BEGIN TASK INPUT
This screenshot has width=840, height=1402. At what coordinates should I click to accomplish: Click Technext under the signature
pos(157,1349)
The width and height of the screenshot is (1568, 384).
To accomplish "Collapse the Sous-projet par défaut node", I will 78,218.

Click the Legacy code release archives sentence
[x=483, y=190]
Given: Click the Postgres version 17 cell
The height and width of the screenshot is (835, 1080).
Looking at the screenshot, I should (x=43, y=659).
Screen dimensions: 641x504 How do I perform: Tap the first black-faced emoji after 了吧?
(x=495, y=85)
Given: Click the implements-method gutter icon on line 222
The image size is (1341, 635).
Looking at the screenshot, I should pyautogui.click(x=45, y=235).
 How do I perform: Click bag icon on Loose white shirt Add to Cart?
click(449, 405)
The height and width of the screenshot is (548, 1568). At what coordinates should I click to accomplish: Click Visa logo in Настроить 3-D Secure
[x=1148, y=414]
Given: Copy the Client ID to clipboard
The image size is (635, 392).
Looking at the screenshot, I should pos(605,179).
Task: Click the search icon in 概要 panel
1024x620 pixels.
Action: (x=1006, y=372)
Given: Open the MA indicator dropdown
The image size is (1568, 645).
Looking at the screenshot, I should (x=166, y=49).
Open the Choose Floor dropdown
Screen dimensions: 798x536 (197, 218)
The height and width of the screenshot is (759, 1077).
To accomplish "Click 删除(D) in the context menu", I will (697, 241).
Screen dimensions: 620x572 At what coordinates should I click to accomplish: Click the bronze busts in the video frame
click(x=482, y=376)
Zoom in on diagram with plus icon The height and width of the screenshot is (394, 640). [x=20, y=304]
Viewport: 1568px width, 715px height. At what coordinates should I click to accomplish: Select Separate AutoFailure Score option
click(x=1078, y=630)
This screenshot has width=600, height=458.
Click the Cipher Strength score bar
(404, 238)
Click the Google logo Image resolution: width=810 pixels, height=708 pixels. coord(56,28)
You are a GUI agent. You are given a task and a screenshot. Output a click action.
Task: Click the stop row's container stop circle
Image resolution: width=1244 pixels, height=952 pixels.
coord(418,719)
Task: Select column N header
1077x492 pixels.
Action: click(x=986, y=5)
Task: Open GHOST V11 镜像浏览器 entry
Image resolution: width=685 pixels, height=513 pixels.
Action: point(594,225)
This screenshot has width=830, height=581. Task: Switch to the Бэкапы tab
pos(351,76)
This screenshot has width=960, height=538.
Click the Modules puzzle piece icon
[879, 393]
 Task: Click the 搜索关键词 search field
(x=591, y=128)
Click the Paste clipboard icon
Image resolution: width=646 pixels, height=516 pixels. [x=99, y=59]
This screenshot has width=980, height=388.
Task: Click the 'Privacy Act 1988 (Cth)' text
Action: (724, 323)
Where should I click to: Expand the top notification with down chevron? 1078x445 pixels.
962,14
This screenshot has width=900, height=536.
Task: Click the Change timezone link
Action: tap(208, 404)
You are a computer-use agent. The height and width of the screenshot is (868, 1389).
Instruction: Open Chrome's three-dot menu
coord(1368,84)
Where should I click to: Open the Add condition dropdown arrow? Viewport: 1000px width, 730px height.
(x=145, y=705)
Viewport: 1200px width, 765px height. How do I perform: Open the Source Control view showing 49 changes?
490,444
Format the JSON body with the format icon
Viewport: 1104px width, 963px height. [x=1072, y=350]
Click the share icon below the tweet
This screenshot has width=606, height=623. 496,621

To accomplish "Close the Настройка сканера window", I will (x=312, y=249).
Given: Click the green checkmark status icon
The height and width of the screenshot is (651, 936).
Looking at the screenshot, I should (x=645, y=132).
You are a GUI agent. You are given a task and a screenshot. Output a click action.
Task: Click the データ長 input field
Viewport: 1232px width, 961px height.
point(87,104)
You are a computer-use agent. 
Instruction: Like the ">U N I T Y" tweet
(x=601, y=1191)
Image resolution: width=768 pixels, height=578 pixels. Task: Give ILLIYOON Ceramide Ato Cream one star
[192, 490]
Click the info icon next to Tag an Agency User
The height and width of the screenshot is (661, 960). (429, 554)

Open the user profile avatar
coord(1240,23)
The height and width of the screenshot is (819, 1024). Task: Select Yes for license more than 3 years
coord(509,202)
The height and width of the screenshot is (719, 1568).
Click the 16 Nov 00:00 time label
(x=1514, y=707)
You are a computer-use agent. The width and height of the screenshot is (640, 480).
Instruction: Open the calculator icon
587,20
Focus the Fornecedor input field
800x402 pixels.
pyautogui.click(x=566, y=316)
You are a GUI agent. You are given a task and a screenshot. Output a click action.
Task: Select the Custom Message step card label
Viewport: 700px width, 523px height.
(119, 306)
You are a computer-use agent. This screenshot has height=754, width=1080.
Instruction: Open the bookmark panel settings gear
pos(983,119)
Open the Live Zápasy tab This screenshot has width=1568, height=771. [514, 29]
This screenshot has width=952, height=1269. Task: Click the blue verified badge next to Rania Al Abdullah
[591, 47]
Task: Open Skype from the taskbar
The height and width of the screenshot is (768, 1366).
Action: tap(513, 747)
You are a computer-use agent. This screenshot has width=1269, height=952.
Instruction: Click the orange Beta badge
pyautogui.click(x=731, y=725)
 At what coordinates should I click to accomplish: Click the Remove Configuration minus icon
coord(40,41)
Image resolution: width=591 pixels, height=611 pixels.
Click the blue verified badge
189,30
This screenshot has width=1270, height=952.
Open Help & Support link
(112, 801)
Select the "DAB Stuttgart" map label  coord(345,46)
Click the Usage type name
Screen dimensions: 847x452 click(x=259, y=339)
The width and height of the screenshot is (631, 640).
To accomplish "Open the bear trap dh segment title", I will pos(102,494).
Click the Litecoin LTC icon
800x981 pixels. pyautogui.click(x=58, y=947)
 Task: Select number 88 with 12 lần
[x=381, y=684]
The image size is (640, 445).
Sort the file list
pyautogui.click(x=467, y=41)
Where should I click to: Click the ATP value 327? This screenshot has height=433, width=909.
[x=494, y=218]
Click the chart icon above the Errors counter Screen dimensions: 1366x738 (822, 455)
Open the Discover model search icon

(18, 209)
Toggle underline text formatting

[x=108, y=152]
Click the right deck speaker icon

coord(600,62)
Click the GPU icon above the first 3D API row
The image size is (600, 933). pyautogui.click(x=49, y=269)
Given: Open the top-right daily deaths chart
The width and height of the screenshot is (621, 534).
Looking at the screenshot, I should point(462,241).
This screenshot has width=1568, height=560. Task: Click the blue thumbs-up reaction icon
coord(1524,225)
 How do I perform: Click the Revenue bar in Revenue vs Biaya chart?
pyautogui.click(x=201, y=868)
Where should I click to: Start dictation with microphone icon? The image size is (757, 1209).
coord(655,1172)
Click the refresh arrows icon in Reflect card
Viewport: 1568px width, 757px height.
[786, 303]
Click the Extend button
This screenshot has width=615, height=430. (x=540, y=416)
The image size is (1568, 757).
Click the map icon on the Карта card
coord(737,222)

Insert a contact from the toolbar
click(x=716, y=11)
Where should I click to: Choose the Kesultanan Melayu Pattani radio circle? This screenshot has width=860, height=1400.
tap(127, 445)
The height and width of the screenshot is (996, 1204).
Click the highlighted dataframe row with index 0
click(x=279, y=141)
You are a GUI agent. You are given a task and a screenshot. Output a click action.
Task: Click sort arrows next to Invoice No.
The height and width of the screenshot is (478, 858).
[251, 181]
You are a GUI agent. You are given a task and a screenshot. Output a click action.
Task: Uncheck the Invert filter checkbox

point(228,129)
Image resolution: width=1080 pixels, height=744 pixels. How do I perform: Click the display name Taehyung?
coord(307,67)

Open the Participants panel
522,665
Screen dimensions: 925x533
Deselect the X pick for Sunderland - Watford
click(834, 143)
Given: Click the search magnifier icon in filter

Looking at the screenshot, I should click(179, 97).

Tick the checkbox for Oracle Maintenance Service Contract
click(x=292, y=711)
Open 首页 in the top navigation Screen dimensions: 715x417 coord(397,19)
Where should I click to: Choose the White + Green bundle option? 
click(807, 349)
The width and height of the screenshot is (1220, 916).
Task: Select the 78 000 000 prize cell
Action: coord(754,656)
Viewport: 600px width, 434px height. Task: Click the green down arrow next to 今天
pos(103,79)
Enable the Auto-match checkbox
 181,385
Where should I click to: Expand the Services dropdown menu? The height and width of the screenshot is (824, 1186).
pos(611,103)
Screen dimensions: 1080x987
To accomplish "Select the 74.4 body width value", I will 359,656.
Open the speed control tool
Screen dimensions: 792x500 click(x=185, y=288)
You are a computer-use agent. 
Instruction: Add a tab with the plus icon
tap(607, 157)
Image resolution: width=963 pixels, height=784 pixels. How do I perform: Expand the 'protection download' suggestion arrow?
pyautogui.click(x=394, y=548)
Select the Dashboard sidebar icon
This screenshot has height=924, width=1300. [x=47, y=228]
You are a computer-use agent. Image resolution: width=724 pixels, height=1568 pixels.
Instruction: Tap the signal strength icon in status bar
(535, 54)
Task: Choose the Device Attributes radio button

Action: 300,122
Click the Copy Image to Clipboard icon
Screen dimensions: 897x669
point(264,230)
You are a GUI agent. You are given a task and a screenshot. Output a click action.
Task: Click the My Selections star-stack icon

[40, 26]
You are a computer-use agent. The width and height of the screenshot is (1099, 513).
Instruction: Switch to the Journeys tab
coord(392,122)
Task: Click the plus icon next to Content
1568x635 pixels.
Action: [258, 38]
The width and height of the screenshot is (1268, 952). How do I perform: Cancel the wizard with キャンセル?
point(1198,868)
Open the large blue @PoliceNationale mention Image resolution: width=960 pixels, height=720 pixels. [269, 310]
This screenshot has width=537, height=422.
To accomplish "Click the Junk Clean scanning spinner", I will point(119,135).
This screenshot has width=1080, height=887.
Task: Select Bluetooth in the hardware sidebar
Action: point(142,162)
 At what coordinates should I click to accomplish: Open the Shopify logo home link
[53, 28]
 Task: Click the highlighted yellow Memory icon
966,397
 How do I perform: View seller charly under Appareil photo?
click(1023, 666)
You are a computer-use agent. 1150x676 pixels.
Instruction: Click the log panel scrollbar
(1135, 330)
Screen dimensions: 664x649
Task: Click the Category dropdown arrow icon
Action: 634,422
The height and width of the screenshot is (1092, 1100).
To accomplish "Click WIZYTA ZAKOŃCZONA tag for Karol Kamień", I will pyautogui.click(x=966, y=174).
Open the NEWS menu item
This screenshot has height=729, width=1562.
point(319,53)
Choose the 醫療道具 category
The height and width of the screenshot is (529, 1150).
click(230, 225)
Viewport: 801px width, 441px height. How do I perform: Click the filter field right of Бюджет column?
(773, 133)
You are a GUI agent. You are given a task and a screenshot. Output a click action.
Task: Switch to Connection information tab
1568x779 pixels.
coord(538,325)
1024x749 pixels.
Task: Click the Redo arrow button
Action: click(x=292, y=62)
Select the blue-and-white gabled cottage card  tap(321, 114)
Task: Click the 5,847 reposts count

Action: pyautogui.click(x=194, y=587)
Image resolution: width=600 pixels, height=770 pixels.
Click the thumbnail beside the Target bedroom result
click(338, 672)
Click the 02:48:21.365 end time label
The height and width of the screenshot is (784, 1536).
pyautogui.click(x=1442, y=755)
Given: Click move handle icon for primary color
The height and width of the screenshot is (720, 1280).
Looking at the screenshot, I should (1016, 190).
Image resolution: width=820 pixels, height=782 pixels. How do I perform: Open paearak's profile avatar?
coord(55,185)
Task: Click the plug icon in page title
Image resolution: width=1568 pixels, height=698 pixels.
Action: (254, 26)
END TASK INPUT
**EXERCISE AIM:** Looking at the listing above, count each line that contains the word "Copy" and write the number with nothing else.

**EXERCISE RESPONSE:** 2